By SHARIAsource Lab*
The SHARIAsource Courts & Canons (CnC) Annotation Suite leverages data science tools to explore questions in Islamic law and society historically through mapping the controversies and values reflected in courts (from taʾrīkh, ṭabaqāt) and legal canons (qawāʿid fiqhiyya). We experiment with ways in which the data science tools we are developing at SHARIAsource can aid in that research.
In a previous report, we debuted the “SHARIAsource-Analytics” platform in which we at the SHARIAsource Lab are building our Courts and Canons (CnC) Annotation Suite of tools. These tools will aid students and other researchers to identify, tag, and count Islamic legal canons (qawāʿid fiqhiyya)—textualist tools of interpretation that jurists and judges use in Islamic law to interpret texts in ways that parallel the canons of construction so prominent in American textualism in questions of legislation and statutory interpretation.[1] The two main tools are the CnC Variants Matcher and Canons Tagger.

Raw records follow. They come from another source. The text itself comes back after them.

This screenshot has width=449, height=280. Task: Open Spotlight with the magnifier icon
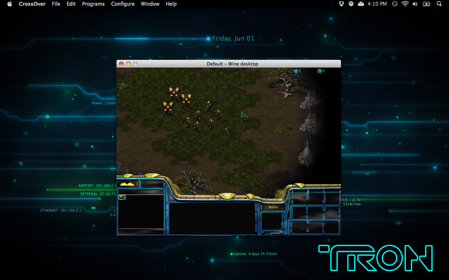(x=439, y=4)
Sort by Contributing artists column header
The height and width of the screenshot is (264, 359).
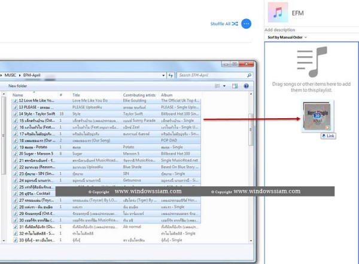pyautogui.click(x=139, y=95)
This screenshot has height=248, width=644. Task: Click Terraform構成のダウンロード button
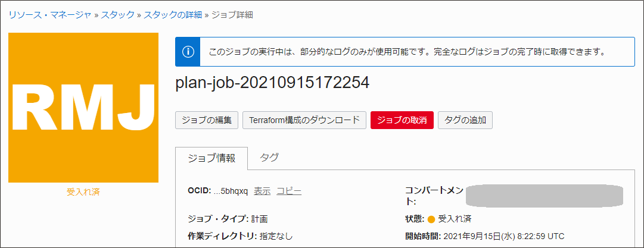pyautogui.click(x=304, y=120)
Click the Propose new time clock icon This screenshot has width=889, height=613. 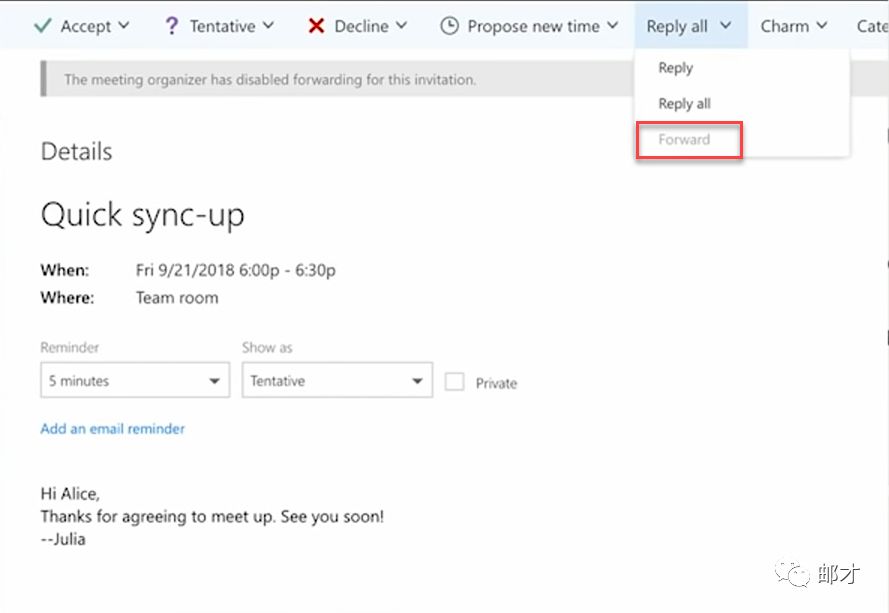450,26
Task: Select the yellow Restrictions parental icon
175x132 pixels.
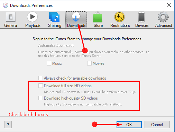Action: pyautogui.click(x=119, y=17)
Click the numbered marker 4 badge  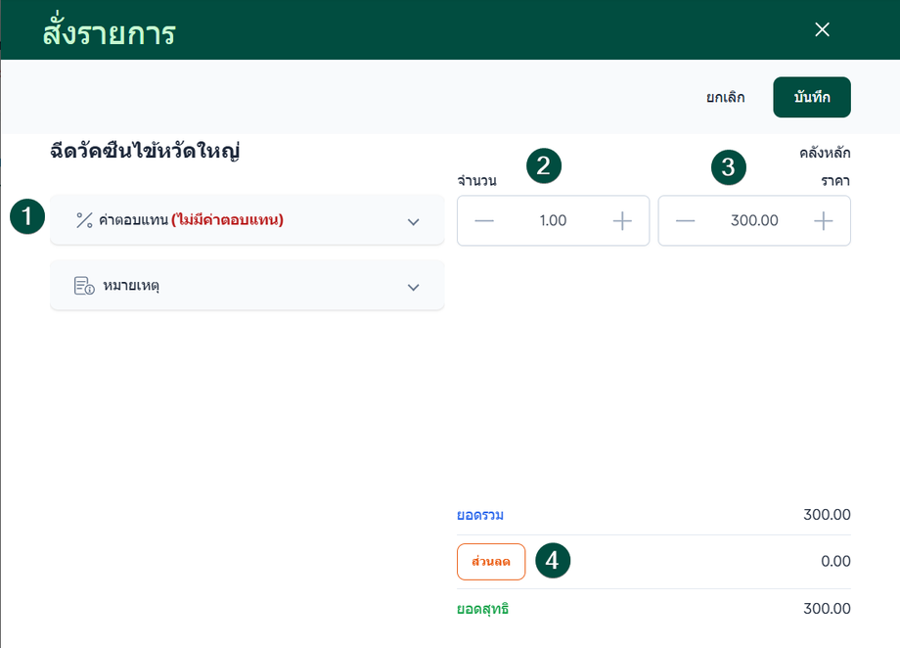(x=553, y=561)
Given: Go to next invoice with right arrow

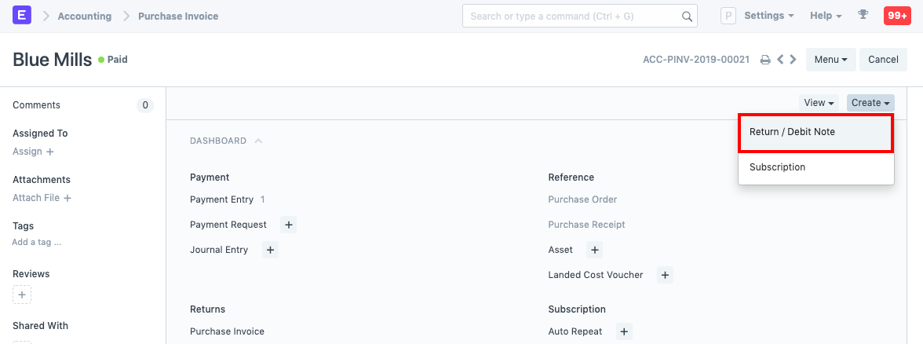Looking at the screenshot, I should pyautogui.click(x=793, y=60).
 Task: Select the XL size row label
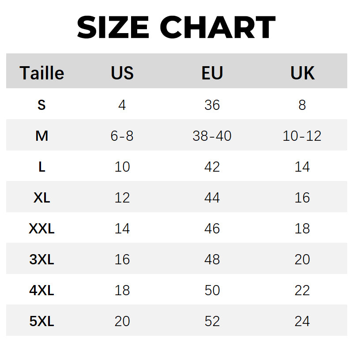[x=42, y=198]
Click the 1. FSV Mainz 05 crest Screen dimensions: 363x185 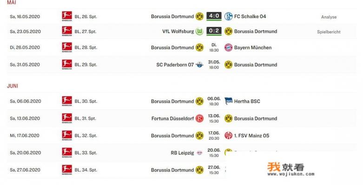pos(228,135)
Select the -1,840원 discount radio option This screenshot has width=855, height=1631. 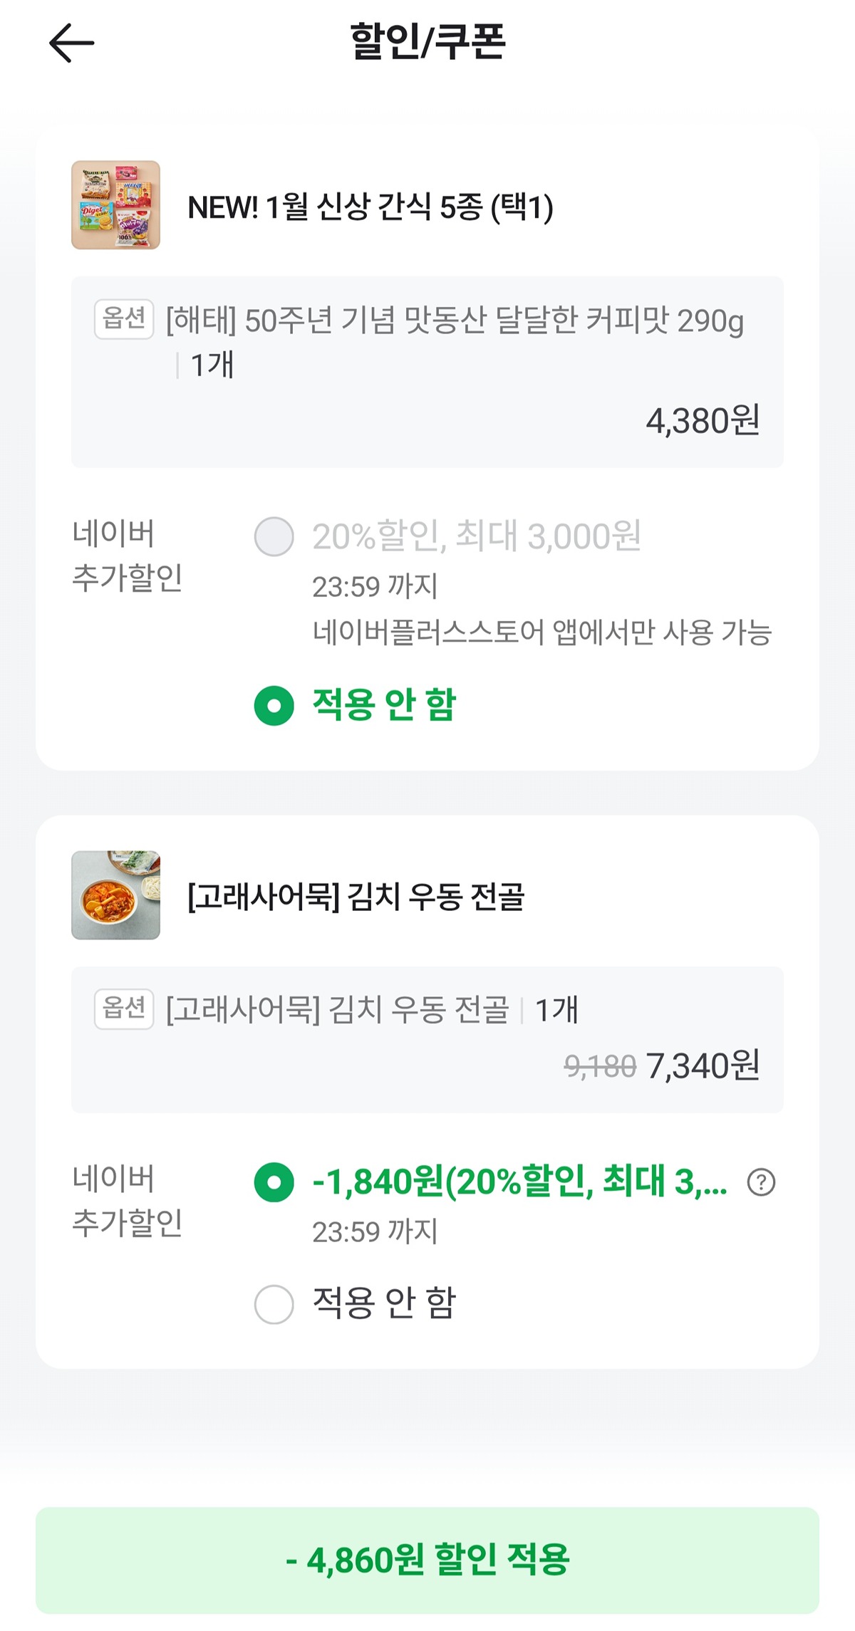274,1182
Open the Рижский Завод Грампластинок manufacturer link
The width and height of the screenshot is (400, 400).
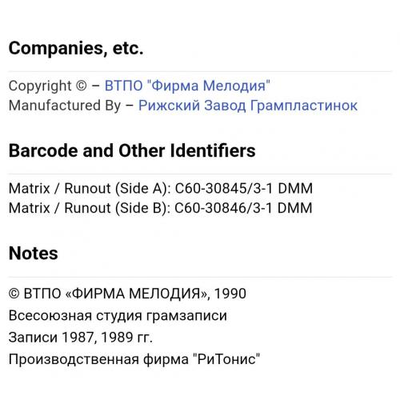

The CnC Variants Matcher parses through our SHARIAsource database of Islamic legal canons, allowing Lab members to identify and pair (or otherwise disambiguate) Islamic legal canons. They do so based on automated predictions of canons clusters or researcher-informed categories. We addressed that in more detail in a previous report.

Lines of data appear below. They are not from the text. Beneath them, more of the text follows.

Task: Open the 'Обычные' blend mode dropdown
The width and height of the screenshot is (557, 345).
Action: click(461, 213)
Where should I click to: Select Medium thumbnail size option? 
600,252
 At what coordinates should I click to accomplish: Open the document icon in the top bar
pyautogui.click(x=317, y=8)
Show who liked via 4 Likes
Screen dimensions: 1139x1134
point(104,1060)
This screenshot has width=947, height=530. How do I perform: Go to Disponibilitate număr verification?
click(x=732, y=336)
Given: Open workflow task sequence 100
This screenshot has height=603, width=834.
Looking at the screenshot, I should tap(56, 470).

The CnC Canons Tagger allows researchers to tag the legal canons in our collection with metadata labels that help further parse canons by function, subject matter, and—eventually—labels relevant to the school of law, empire & era, and various issues or fields of Islamic law. The canons we are working with in the Lab come from canons collections that have themselves been culled and extracted from primary sources of Islamic law and historical sources for court cases. The CnC Canons Tagger presents Lab students and researchers with one canon at a time in an interface that allows them to choose the appropriate tags and categories from a rubric for canons that adapts the American law categories of legal canon by function. In parallel to the major categories of textual and substantive canons in American legislation and statutory interpretation contexts, major categories for Islamic legal canons include textual canons and substantive canons in addition to procedural canons, structural canons, and governance canons.

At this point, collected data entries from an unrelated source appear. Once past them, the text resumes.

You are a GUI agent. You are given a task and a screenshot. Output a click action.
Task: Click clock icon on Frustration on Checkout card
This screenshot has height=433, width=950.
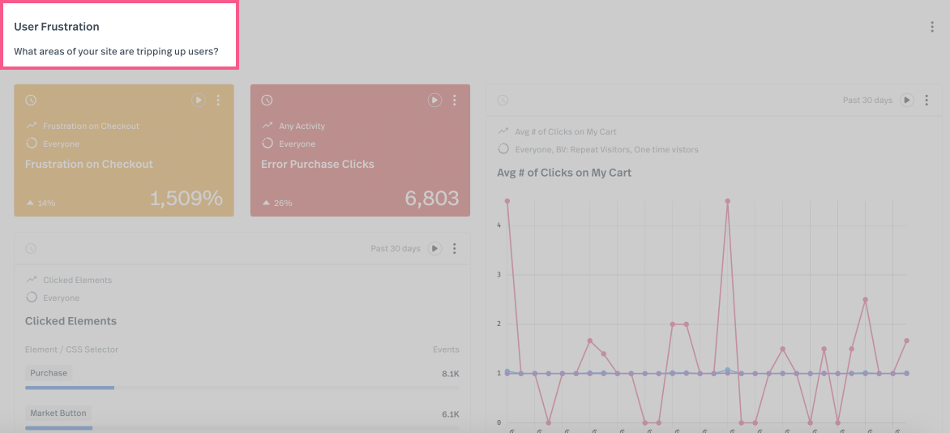[x=31, y=101]
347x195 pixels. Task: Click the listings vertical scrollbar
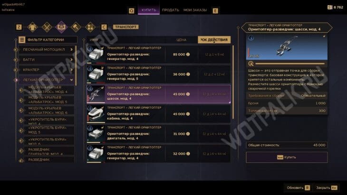tap(233, 82)
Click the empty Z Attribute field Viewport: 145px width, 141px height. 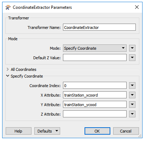[95, 114]
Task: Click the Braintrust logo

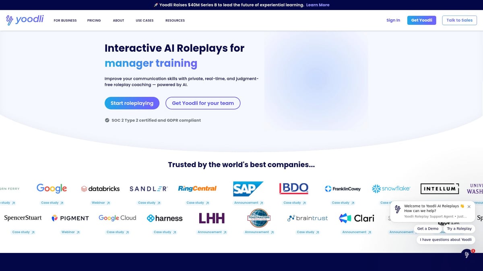Action: (307, 218)
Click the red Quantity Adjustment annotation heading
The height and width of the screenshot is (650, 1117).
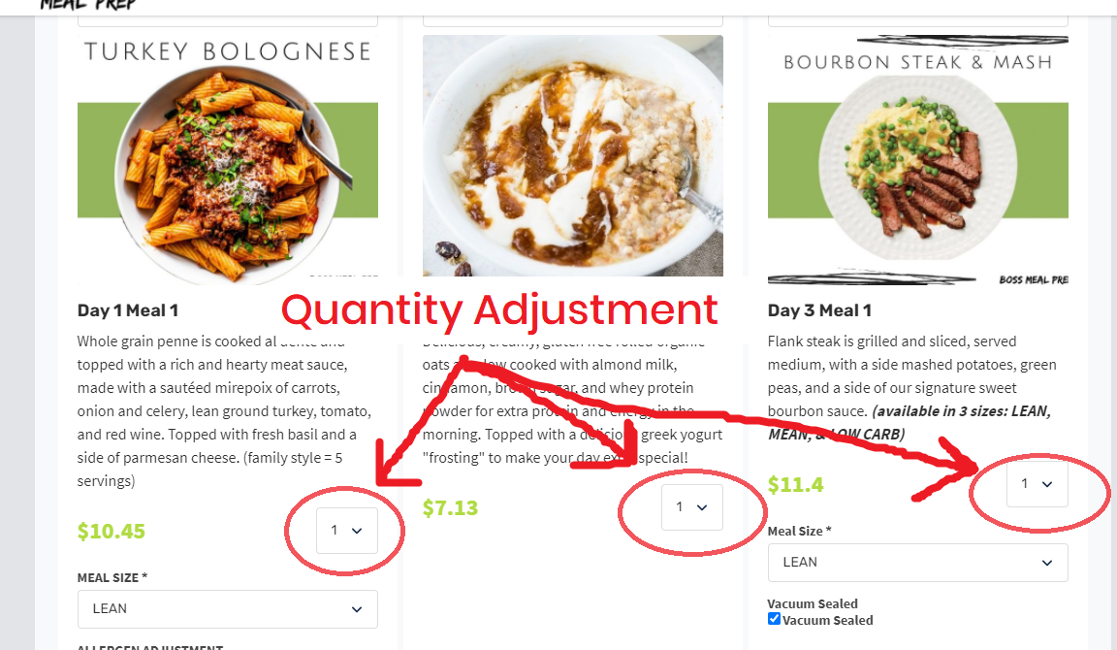click(x=499, y=310)
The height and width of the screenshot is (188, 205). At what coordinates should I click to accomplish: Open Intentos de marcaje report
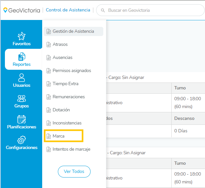click(71, 149)
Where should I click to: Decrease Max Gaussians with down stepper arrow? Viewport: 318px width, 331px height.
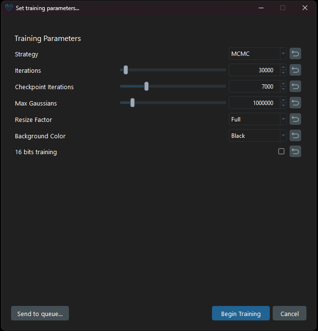(283, 106)
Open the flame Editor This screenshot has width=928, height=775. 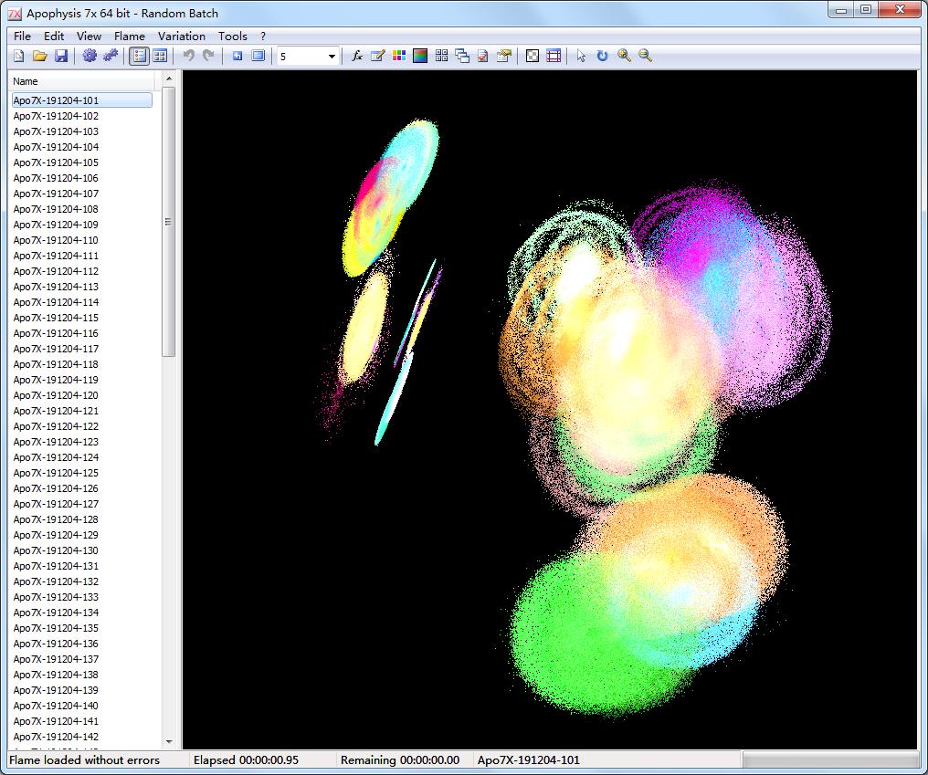[376, 56]
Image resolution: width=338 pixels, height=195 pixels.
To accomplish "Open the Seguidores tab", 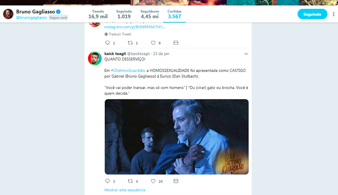I will (150, 14).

Categorizing canons is not the only output of the CnC Canons Tagger. The tool also allows Lab members and researchers to annotate canons with translations, transliterations, titles, and other researcher-informed notes or metadata. An example follows:
In this example, the tool displays the canon al-ʿIbādāt lā tubṭilu bi-shayʾ min mubṭilātihā ʾidhā wajadat baʿd al-farāgh minhā, translated as “acts of worship are not invalidated by factors that would ordinarily invalidate them when those factors are discovered after the act of worship is complete.” This canon was extracted from a modern canons collection that collects canons from prominent historical canons collections: Muḥammad Ṣidqī Burnū’s Mawsūʿat al-qawāʿid al-fiqhiyya.[2] Given that this canon “elaborate[s] basic substantive principles of law as concise restatements designed to provide guidance in the form of presumptions, tie-breakers, or clear statement rules to aid in interpretation and application of rulings in major areas of Islamic law,” we categorize it as a substantive canon.[3] Because the canon, moreover, applies “to particular subject areas of law with more limited scope,” we can further classify in the category of specific canons (ḍawābiṭ, qawāʿid fiqhiyya juzʾiyya). Finally, because the canon addresses acts of worship, we can also tag it as falling within the field of ritual law (ʿibādāt) and the subfield of prayer (ṣalāt).[4]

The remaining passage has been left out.